* **What the task asks**
Switch "beside" to "next to" in the material from the line with "Where should I click to: Click" to the line with "point(3,33)", keeping everything else the same. Leave the pictures out.

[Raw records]

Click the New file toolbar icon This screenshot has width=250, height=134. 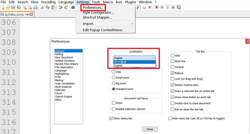[x=2, y=8]
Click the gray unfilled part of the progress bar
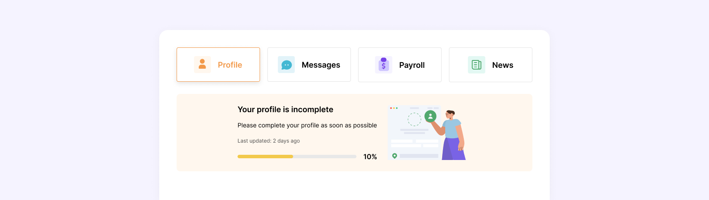The width and height of the screenshot is (709, 200). click(x=325, y=157)
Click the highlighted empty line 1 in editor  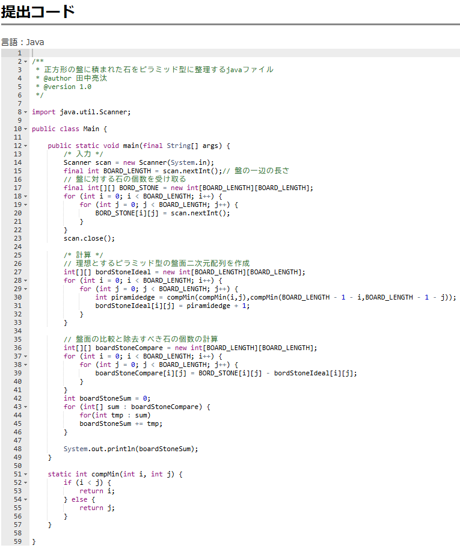tap(241, 53)
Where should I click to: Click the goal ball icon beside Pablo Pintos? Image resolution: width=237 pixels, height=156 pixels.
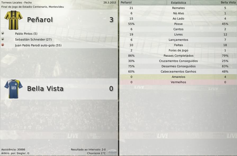point(3,33)
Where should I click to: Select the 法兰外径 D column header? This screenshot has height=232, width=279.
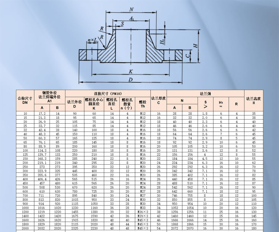pyautogui.click(x=74, y=104)
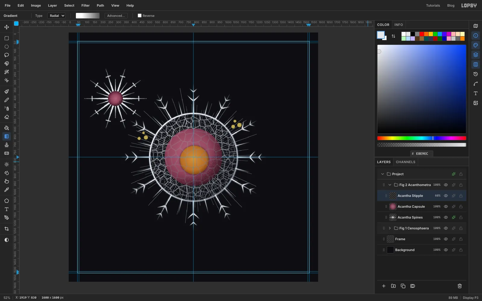Click the Advanced... button

116,16
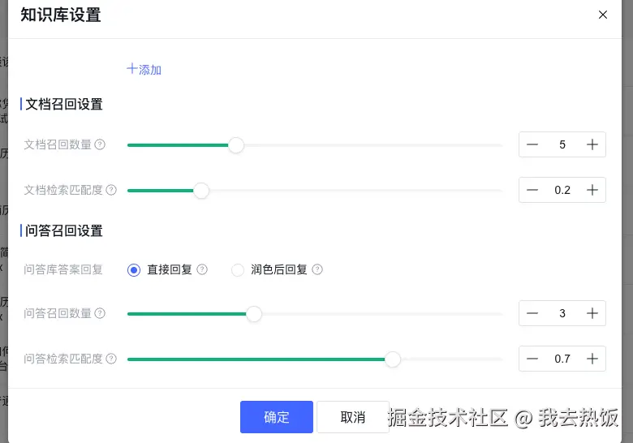Click the 添加 link
This screenshot has height=443, width=633.
pyautogui.click(x=144, y=70)
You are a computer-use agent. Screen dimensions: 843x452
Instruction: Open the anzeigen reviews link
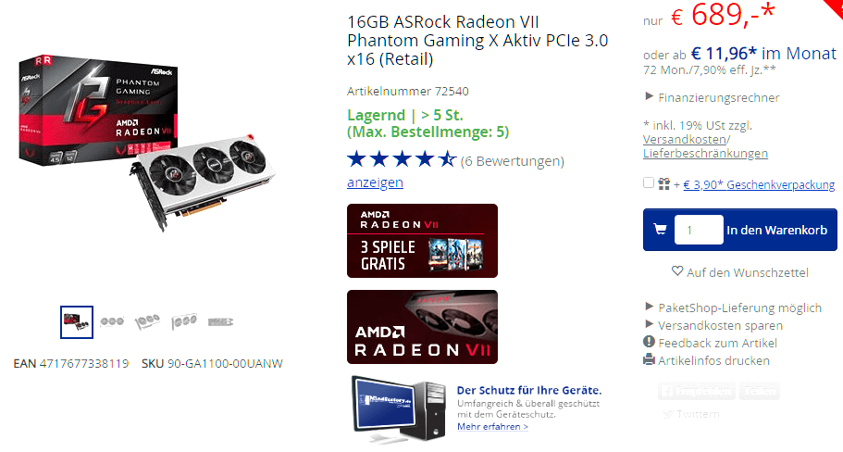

* **Finished exercise**
Where should I click to: Click the goal ball icon next to Pablo Pintos? Image resolution: width=237 pixels, height=156 pixels.
point(3,33)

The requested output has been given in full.